(Collected data entries)
▶
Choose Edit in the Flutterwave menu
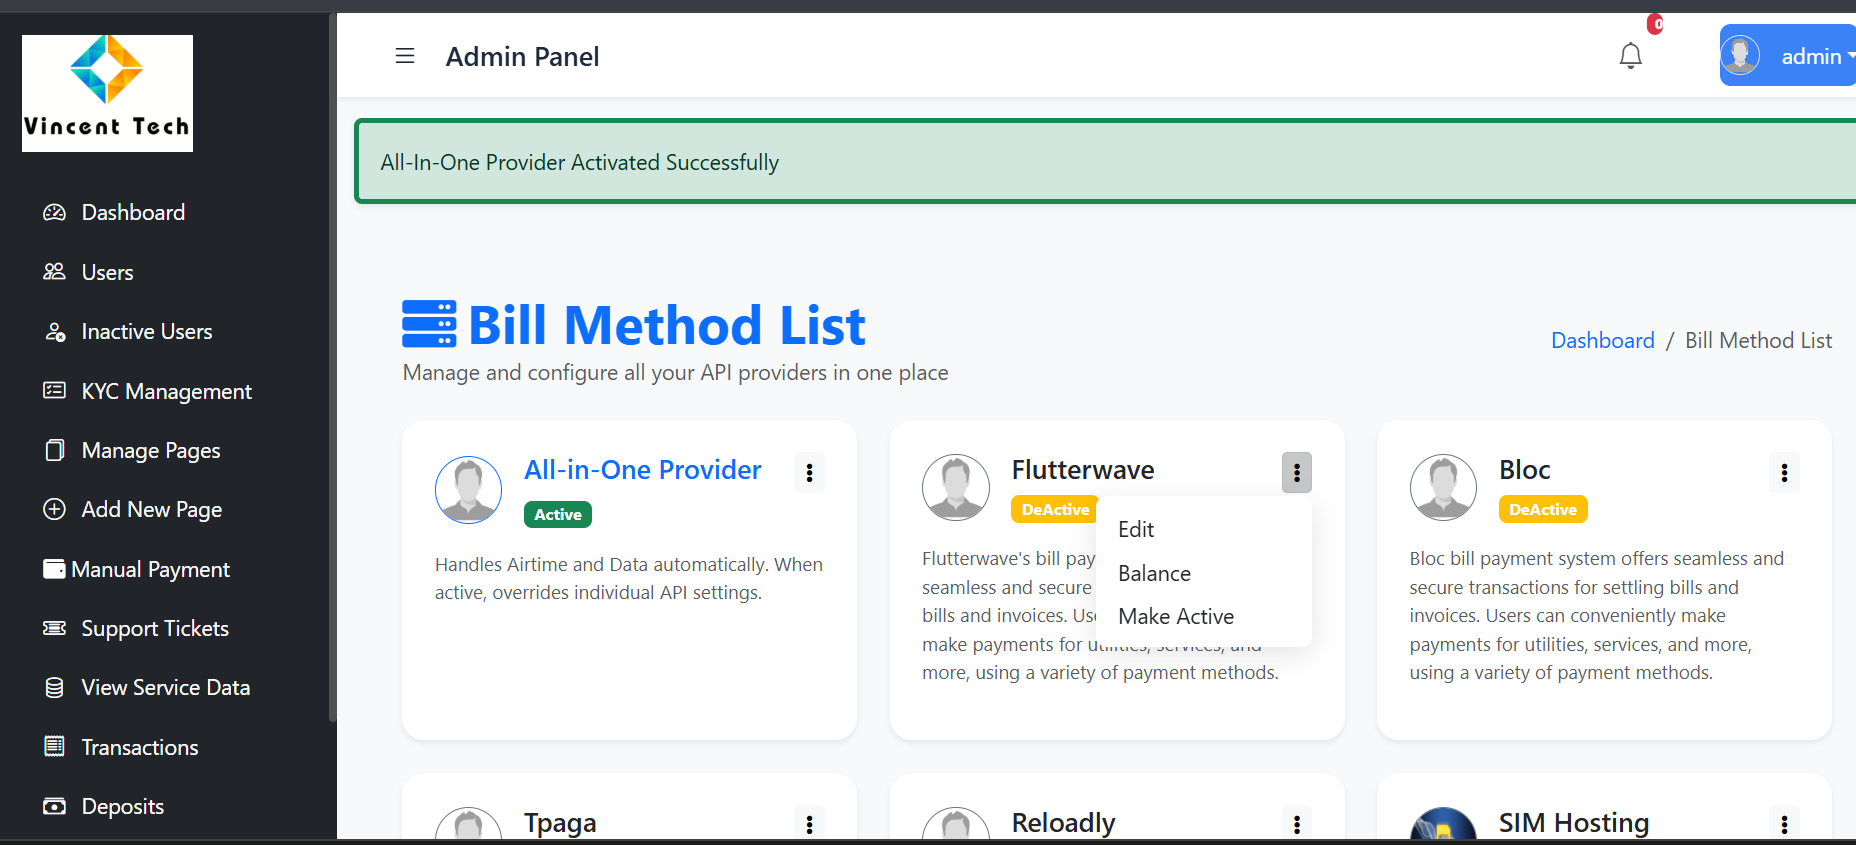 pyautogui.click(x=1136, y=529)
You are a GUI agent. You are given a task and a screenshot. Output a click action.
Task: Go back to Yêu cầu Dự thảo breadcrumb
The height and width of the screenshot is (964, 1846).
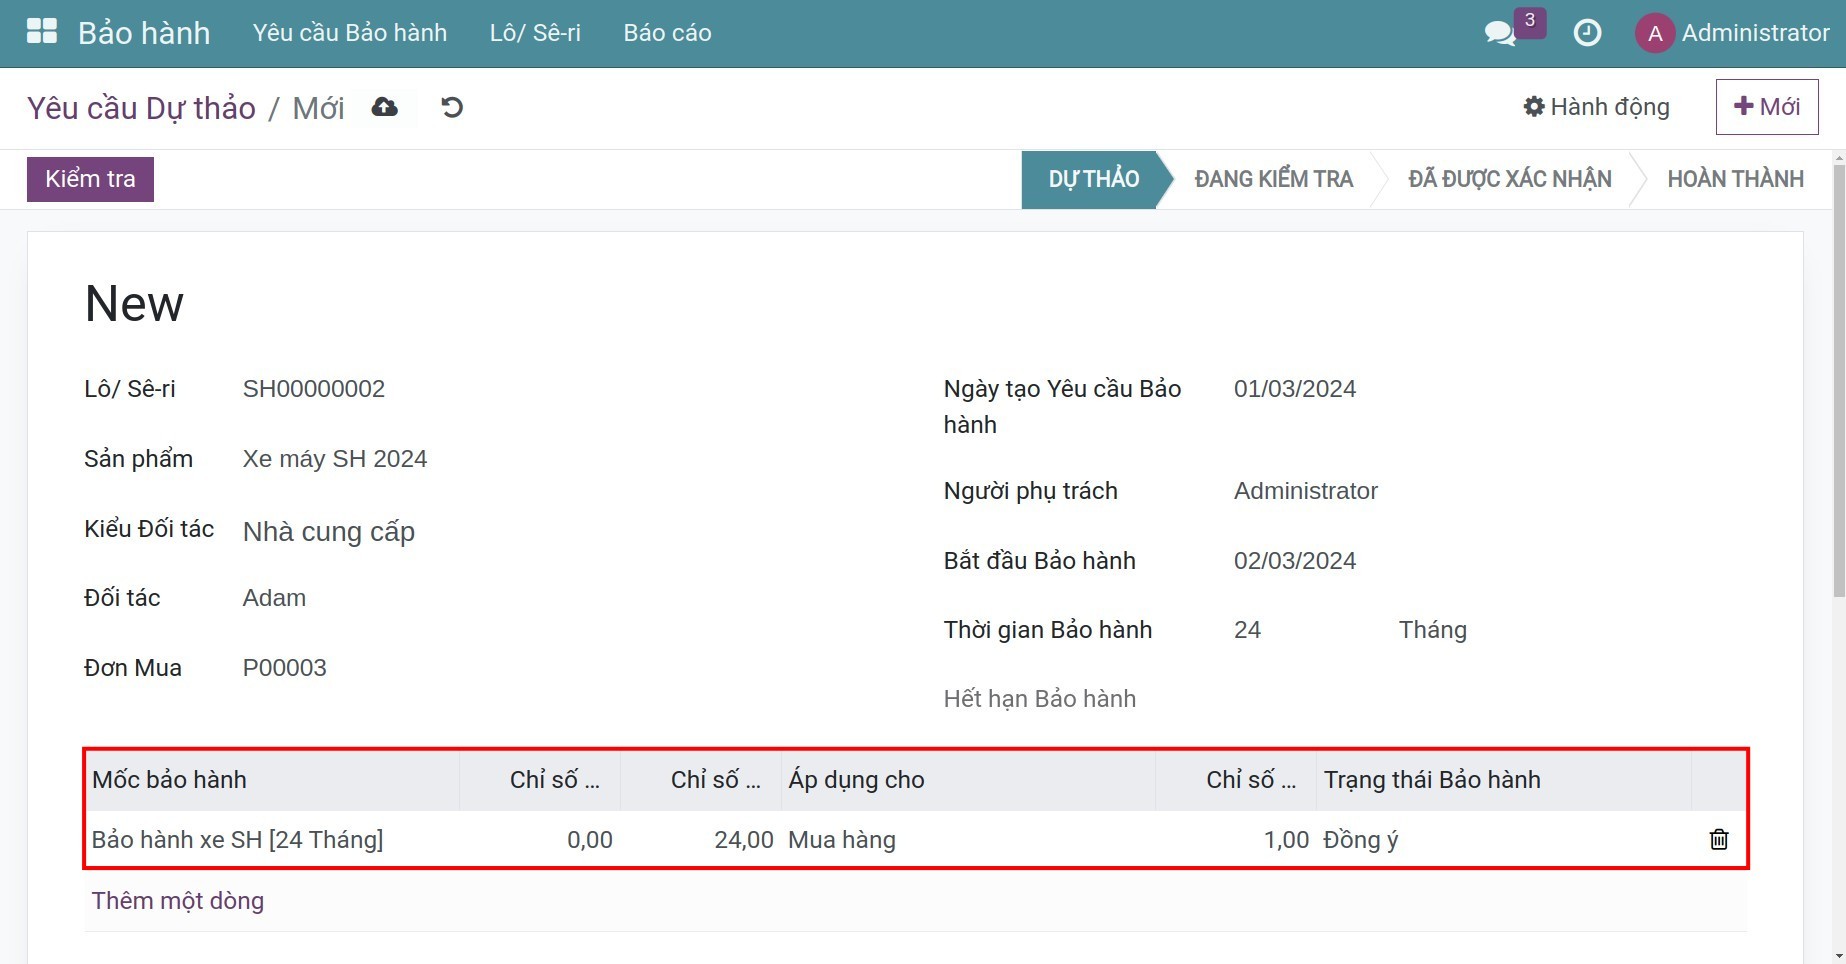coord(141,108)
◀
§ **PROMPT**
Once the line containing "The height and" is found in the records above, it and every line after it up to the last must be repeated exactly, without pictures.

§ **RESPONSE TO THE TASK**
The height and width of the screenshot is (964, 1846).
coord(141,108)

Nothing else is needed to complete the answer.